**Aşağıdakileri Tamamlayın**
- a) Aşağıdaki Katar Dünya Kupası metninde "Tarihin belki de" ifadesinden başlayıp "satıldığı iddia ediliyor." ifadesine kadar uzanan bölümün tamamını aynen kopyalayın.
- b) Aşağıdaki Katar Dünya Kupası metninde "Buna karşılık Katar’a yönelik eleştirilere" diye başlayan paragrafı, temel bilgilerini koruyarak madde işaretli bir listeye dönüştürün.

**Seçili Metin**
'2022 Dünya Kupası'

İnsan Hakları ve Oryantalizm Eleştirileri Gölgesinde Dünya Kupası

2022 Dünya Kupası Katar’da başladı. Ancak organizasyona Katar’ın ev sahipliği yapacağının açıklandığı 2010 yılında başlayan tartışmalar tüm hararetiyle devam ediyor. Kupa bitmeden bu tartışmalara bir göz atalım.

©Shutterstock.com / Değişiklikler: Perspektif

Tarihin belki de en tartışmalı Dünya Kupası organizasyonu Katar’da oynanıyor. Medya kuruluşlarından, siyasilere, sporculardan tanınmış sanatçılara, sosyal medya kullanıcılarından sokaktaki insana kadar herkes tartışmaya dahil olmuş durumda. Katar’ın iyi bir seçim olmadığını savunanlar ülkenin zayıf insan hakları karnesini, göçmen işçilerin ülkedeki içler acısı durumunu ve LGBT karşıtı kanunları buna gerekçe gösteriyor. Organizasyonla Katar’a “sportwashing” uygulandığını ve ülkedeki adaletsizlik, yolsuzluk ve organizasyona destek veren “şaibeli yatırımcılar”ın görmezden gelinerek futbolun ruhunun satıldığı iddia ediliyor.

Tartışmalı Dünya Kupaları

Buna karşılık Katar’a yönelik eleştirilere hak veren ancak tepkiyi orantısız bulanlar da var; zira FIFA, Dünya Kupası’nı ilk defa tartışmalı bir ev sahibine vermedi. Aynı tartışmalar Rusya’nın 4 sene önce ev sahipliği yaptığı Dünya Kupası öncesinde de yaşanmıştı. Ülkedeki insan hakları ihlalleri, LGBT’ye yönelik ayrımcılık, Kırım işgali ve Suriye iç savaşındaki rolü gibi nedenlerle Rusya’nın doğru bir ev sahibi olmadığı konusunda o dönem de hararetli tartışmalar yaşandı. Organizasyon için St. Petersburg’da inşa edilen stadyum inşaatlarında insani olmayan şartlar altında çalışmak zorunda bırakılan Kuzey Koreli “köle işçiler” başlıkları uzun süre manşetlerden düşmedi.

**Veri Seti İçeriği**

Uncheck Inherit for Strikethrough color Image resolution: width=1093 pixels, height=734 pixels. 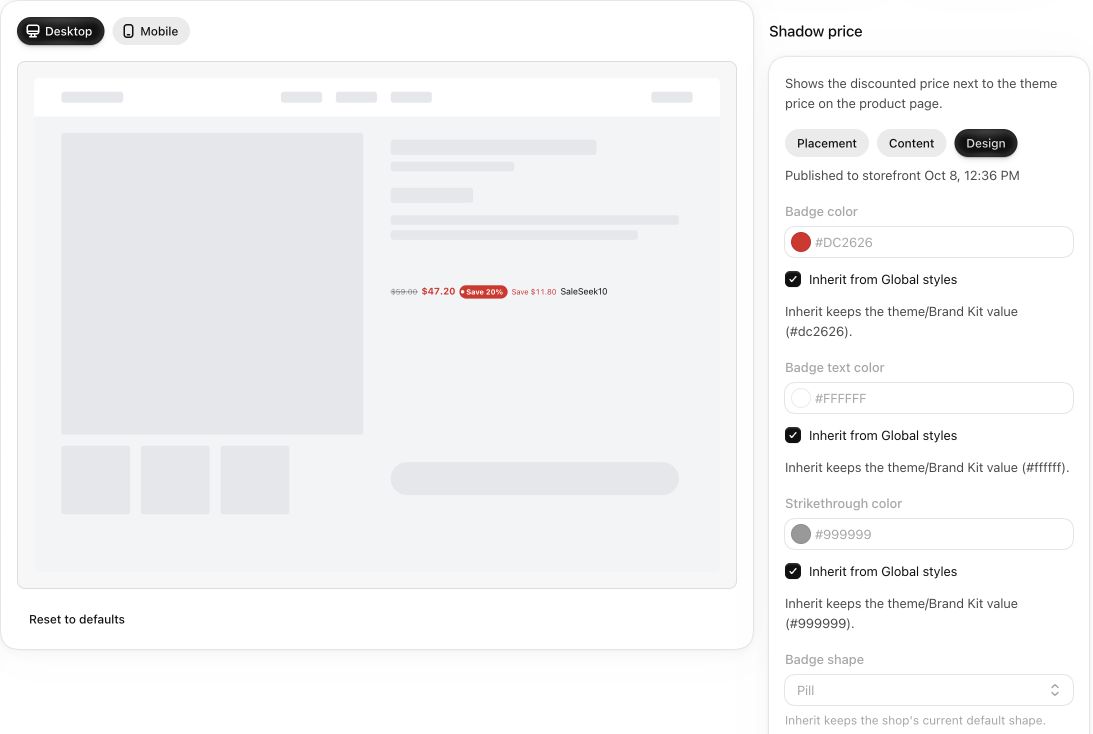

**Yanıt Seti**
- a)
Tarihin belki de en tartışmalı Dünya Kupası organizasyonu Katar’da oynanıyor. Medya kuruluşlarından, siyasilere, sporculardan tanınmış sanatçılara, sosyal medya kullanıcılarından sokaktaki insana kadar herkes tartışmaya dahil olmuş durumda. Katar’ın iyi bir seçim olmadığını savunanlar ülkenin zayıf insan hakları karnesini, göçmen işçilerin ülkedeki içler acısı durumunu ve LGBT karşıtı kanunları buna gerekçe gösteriyor. Organizasyonla Katar’a “sportwashing” uygulandığını ve ülkedeki adaletsizlik, yolsuzluk ve organizasyona destek veren “şaibeli yatırımcılar”ın görmezden gelinerek futbolun ruhunun satıldığı iddia ediliyor.

- b)
- Katar'a yönelik eleştirilere hak verip tepkiyi orantısız bulanlar da var, çünkü FIFA Dünya Kupası'nı ilk kez tartışmalı bir ev sahibine vermedi.
- Aynı tartışmalar, Rusya'nın 4 yıl önce ev sahipliği yaptığı Dünya Kupası öncesinde de yaşandı.
- O dönemde Rusya'nın doğru bir ev sahibi olmadığı şu gerekçelerle tartışıldı: insan hakları ihlalleri, LGBT'ye yönelik ayrımcılık, Kırım işgali ve Suriye iç savaşındaki rolü.
- St. Petersburg'da organizasyon için inşa edilen stadyumda insani olmayan şartlarda çalışmak zorunda bırakılan Kuzey Koreli "köle işçiler" başlıkları uzun süre manşetlerde kaldı.